Dr. Berryer considered the white digital dock on his desk. "I made an appointment for Edith Moore to meet with you. She should be in the examining room in about a half hour." He stood up. "I know you've studied the report on the case, but that was a summary, and you may prefer to see the diagnosis of each doctor involved."
"That would be useful," said Kleinberg, rising while Dr. Berryer went to the bookcase and removed a handful of manila file folders.
"I'll take you to the examining room, and leave these with you. You'll have time enough to browse through them before your patient arrives."
Kleinberg followed Dr. Berryer out of the office to the examining room. In the undecorated room, between the leather examining table and a wooden cabinet against the wall containing medical instruments, Esther Levinson sat in a chair, leafing through a French magazine. As they entered, she came to her feet, and Kleinberg introduced his nurse to the head of the Medical Bureau.
Inside the door, Dr. Berryer handed the layer of folders over to Kleinberg.
"For your reading pleasure," he said. "When you've confirmed the reports, please let me know."
"I certainly will."
Dr. Berryer had his hand on the knob of the open door, about to leave, when he hesitated and turned back.
He stared at the folders in Kleinberg's hand and then fixed his gaze on Kleinberg himself. Dr. Berryer gave a short cough. "You understand the importance of this case, doctor. Father Ruland, who represents the bishop and the Vatican itself here in Lourdes, thinks it would be of great value to be able to make the announcement of Mrs. Moore's miraculous cure during this exciting Reappearance Time—a confirmed miracle—a lovely present to welcome the return of the Blessed Virgin. So—" He hesitated once more. "Uh, I trust you will judge the reports in your hand—rather open and shut, I would say—entirely on their scientific merit."
Kleinberg's eyebrows went up. "But how else would I possibly judge them?"
Without blinking, Dr. Berryer said, 'Well, whatever we say, we are dealing with what my church agrees is a miracle cure. And—I do know that people of your persuasion don't have much belief in miracles. Anyway, I am sure you will adhere to the facts."
With that, he left the room, closing the door between them.
Dr. Kleinberg's face had darkened as he glowered at the door. "People of your persuasion," he mimicked. "Did you hear that, Esther?"
He turned around to see Esther's features flushed. "I heard," she said. "Maybe you should have told him that someone else of your persuasion, a man named Moses, was involved in a few miracles."
"Never mind. Who gives a damn about a narrow-minded country lout like Berryer? Let's look over these reports, see our Mrs. Moore, and get out of here as soon as we can."
Then, minutes later, as an afterthought, Kleinberg tried to forgive Berryer slightly, remembering that Dr. Alexis Carrel, while not a bigot, had been an Aryan-lover and a race supremacist as well.

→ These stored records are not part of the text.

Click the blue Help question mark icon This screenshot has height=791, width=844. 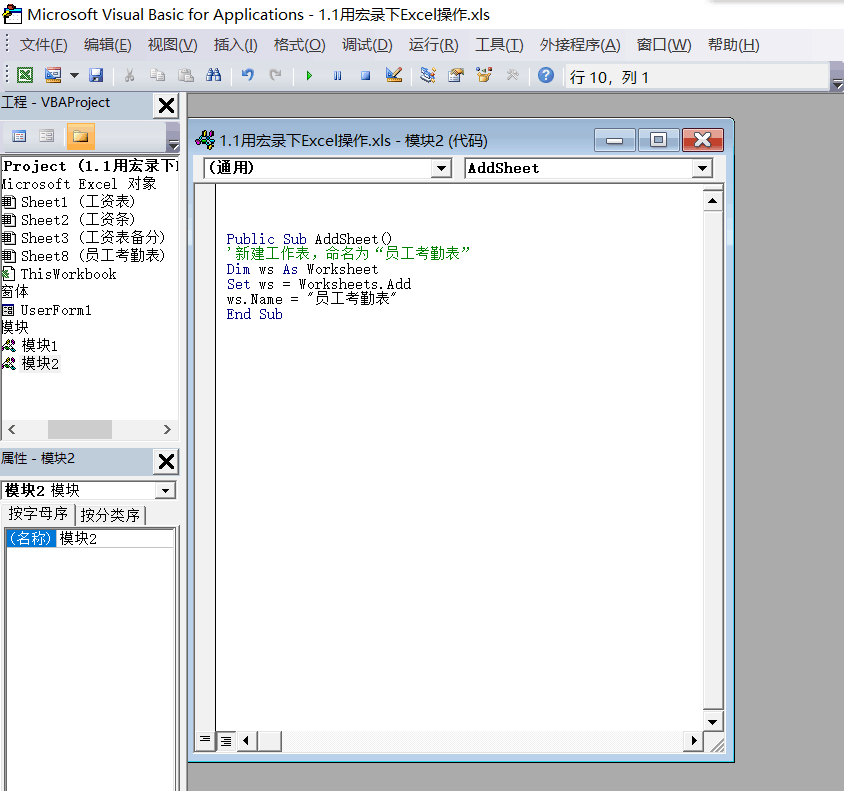545,76
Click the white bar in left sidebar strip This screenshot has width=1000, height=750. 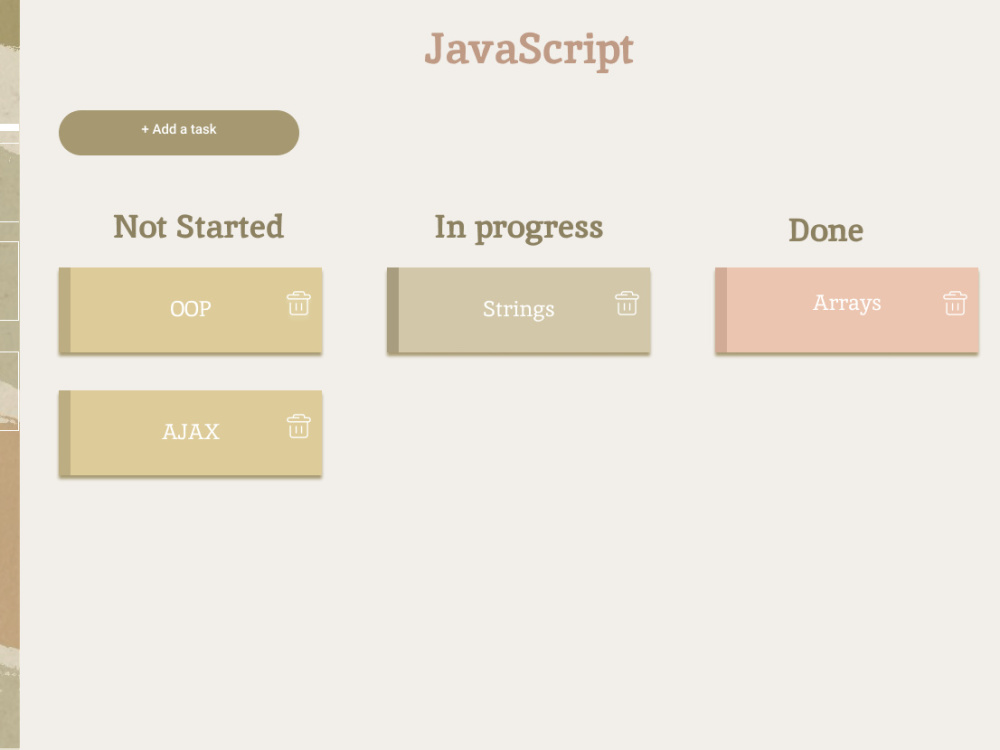click(10, 128)
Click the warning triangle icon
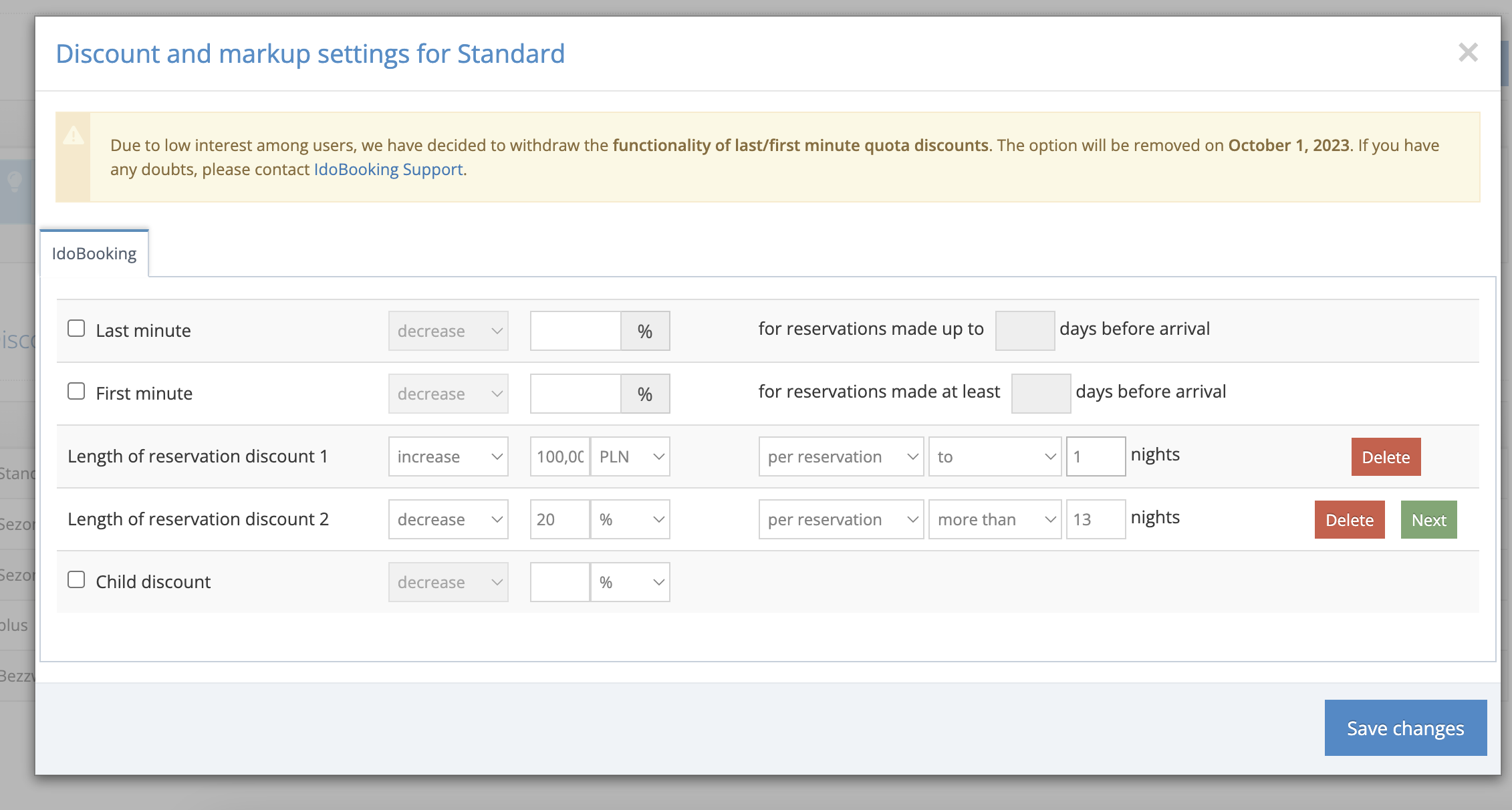The image size is (1512, 810). point(74,136)
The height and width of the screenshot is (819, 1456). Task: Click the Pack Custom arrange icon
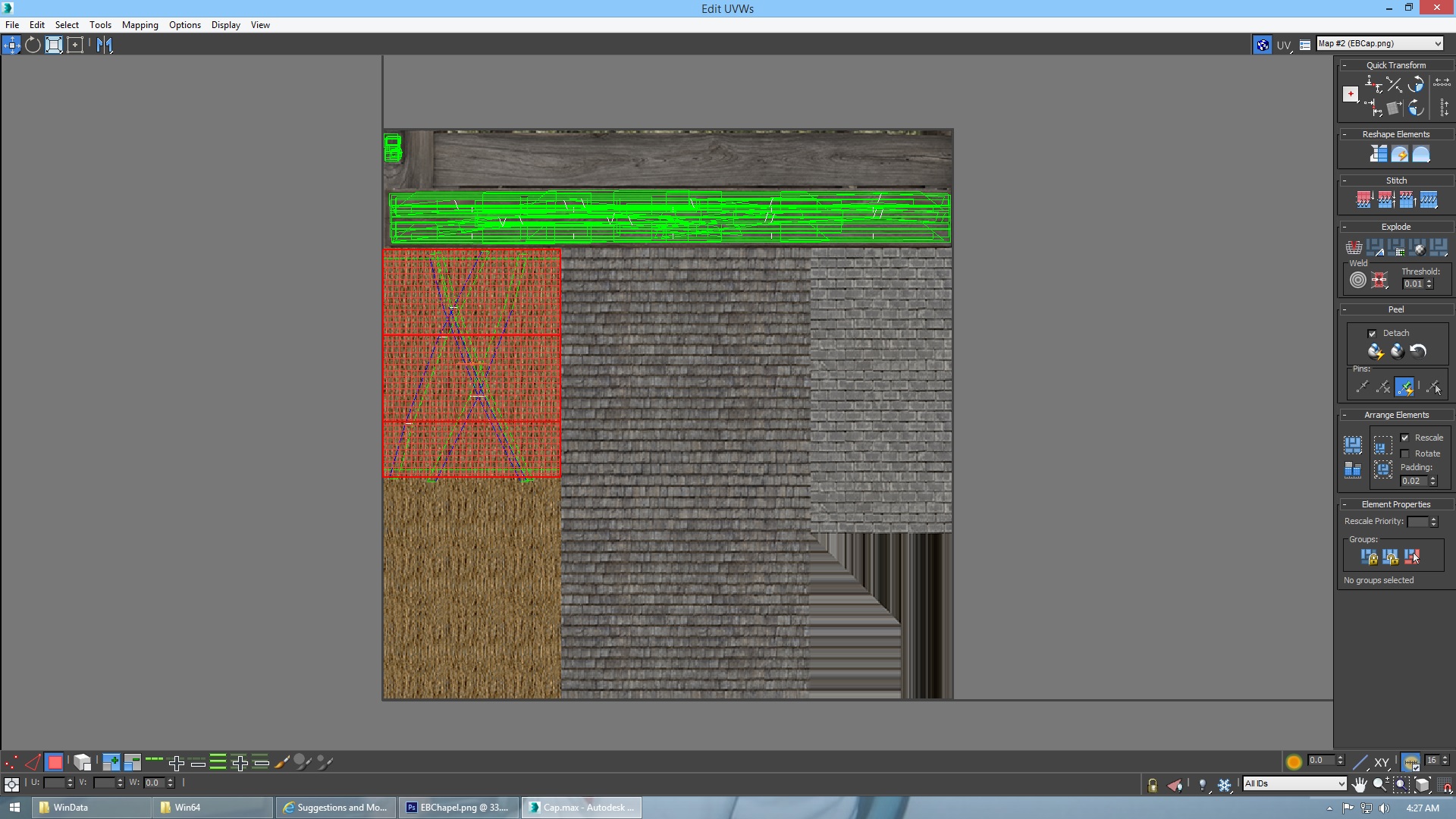[1352, 445]
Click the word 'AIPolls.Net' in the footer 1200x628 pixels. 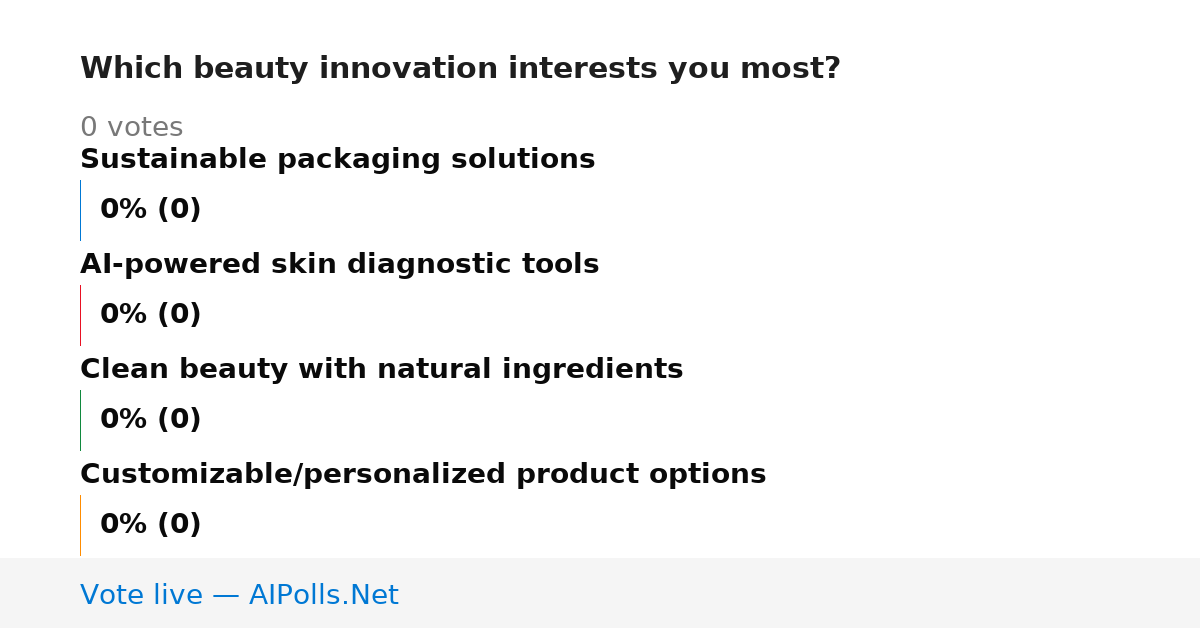[x=323, y=596]
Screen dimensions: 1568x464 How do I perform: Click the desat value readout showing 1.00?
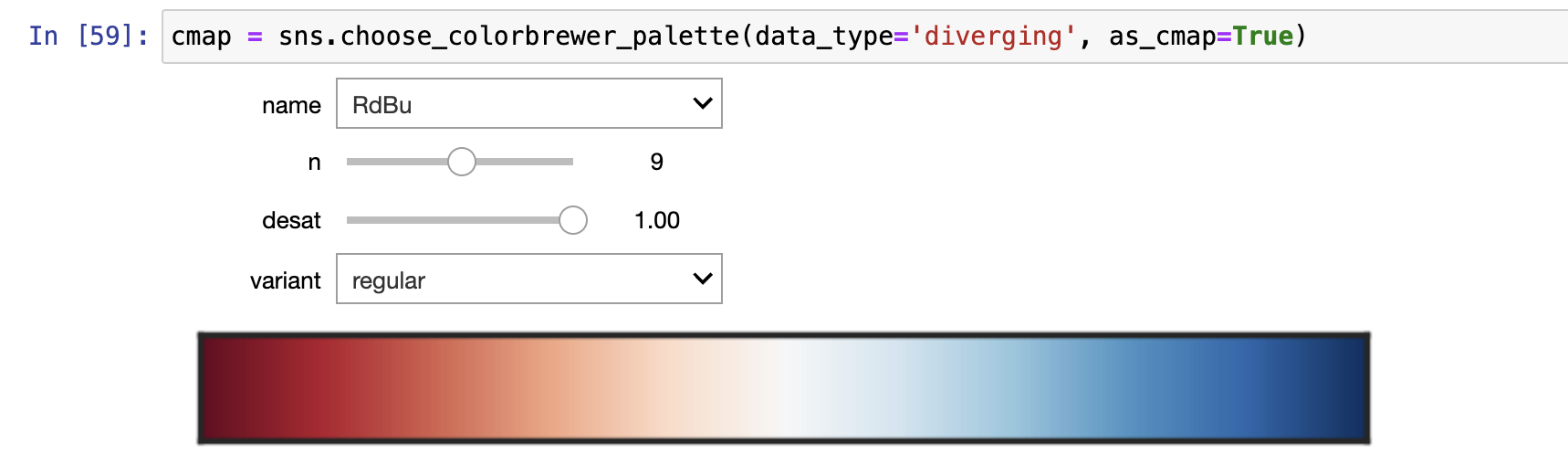point(657,221)
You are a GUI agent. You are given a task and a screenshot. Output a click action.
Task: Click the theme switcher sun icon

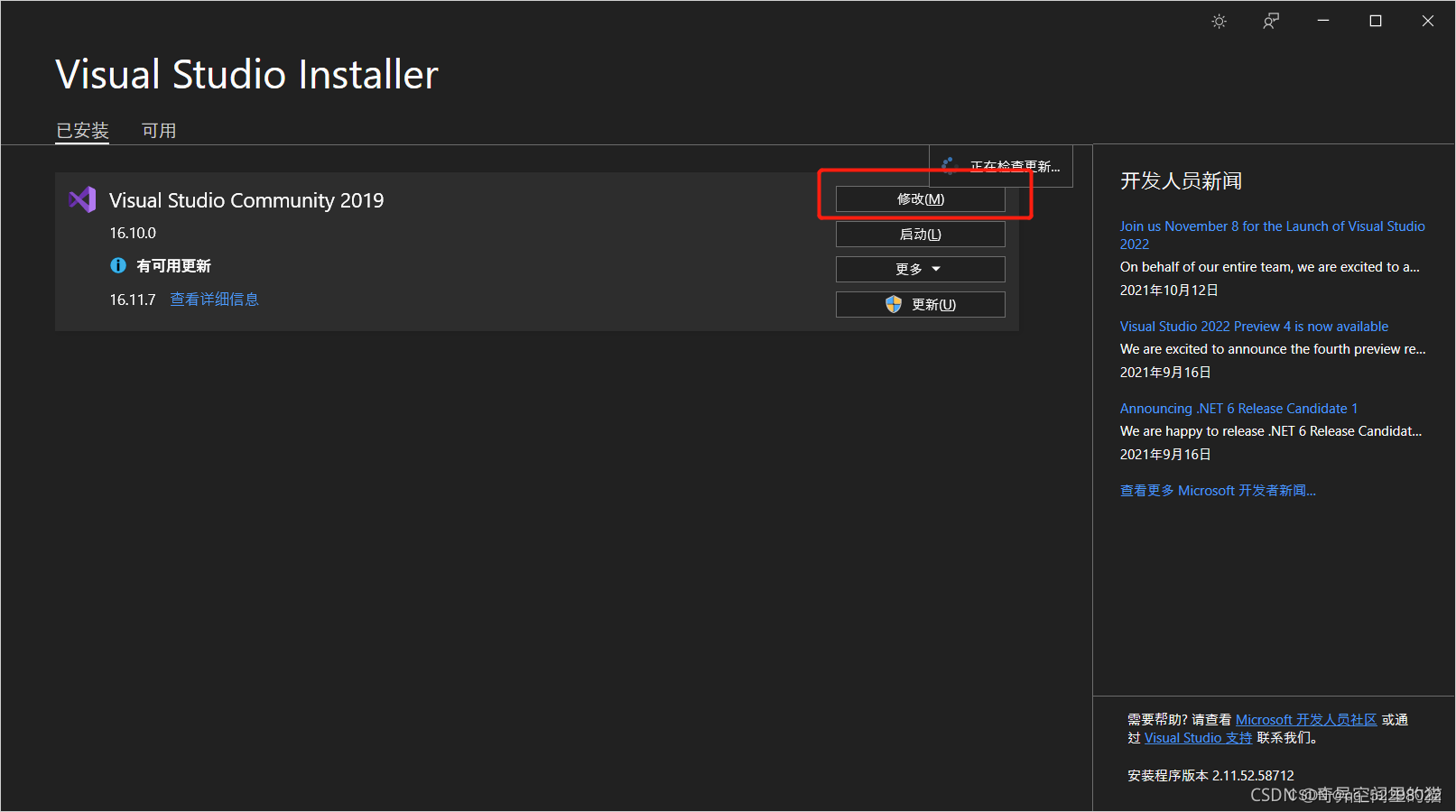point(1219,20)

An hour and a half had passed, and Dr. Paul Kleinberg was still seated in the examining room alone, once more studying the before-and-after medical reports on Edith Moore's malignant tumor while she was finishing her new work-up and X rays next door.
Fascinated, Kleinberg studied the diagnostic reports on Mrs. Moore's osteosarcoma of the left ilium. It was all there in the seemingly countless microphotographs, the blood tests, the biopsies, the X rays. There was the destructive sarcoma—and then it wasn't there, a total disappearance of the infiltration of the marrow, and reconstruction of the bone elements.
Definitely amazing. In his years of practice, Kleinberg had never seen self-cure such as this one.
Absolutely miraculous—even to a person of his persuasion.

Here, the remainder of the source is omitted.